• _Required action_: Using the data below, return the stretch from the line that contains "You are a computer-use agent. The" through the line that contains "You are a computer-use agent. Image", both included, exactly as it stands and nothing beyond it.

[[ The data, beginning ]]

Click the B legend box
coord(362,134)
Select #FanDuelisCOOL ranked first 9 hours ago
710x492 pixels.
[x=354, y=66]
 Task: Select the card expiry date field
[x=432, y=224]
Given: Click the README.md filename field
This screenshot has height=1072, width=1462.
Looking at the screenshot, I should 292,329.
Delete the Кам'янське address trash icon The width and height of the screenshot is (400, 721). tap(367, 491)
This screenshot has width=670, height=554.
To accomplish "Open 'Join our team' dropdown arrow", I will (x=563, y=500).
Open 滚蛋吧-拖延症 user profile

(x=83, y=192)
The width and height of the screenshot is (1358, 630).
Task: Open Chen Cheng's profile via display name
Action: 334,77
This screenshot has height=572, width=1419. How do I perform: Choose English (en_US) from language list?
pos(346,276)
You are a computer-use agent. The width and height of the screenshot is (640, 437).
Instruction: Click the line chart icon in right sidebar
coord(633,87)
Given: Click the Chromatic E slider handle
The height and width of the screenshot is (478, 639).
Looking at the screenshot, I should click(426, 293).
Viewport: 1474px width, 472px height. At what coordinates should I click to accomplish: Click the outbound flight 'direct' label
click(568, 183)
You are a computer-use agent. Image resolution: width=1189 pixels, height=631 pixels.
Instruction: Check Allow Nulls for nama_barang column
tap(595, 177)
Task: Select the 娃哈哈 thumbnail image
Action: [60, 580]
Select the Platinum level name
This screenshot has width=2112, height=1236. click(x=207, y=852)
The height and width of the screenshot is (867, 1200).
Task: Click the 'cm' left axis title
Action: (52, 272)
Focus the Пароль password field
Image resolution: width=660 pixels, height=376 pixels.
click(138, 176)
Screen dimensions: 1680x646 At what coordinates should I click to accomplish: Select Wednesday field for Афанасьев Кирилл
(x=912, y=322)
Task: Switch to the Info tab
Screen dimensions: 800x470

[[ The data, end ]]

• _Output of the task_:
You are a computer-use agent. The width and height of the screenshot is (640, 437).
Instruction: Click the line chart icon in right sidebar
coord(633,87)
Given: Click the Chromatic E slider handle
The height and width of the screenshot is (478, 639).
Looking at the screenshot, I should click(426, 293).
Viewport: 1474px width, 472px height. At what coordinates should I click to accomplish: Click the outbound flight 'direct' label
click(568, 183)
You are a computer-use agent. Image resolution: width=1189 pixels, height=631 pixels.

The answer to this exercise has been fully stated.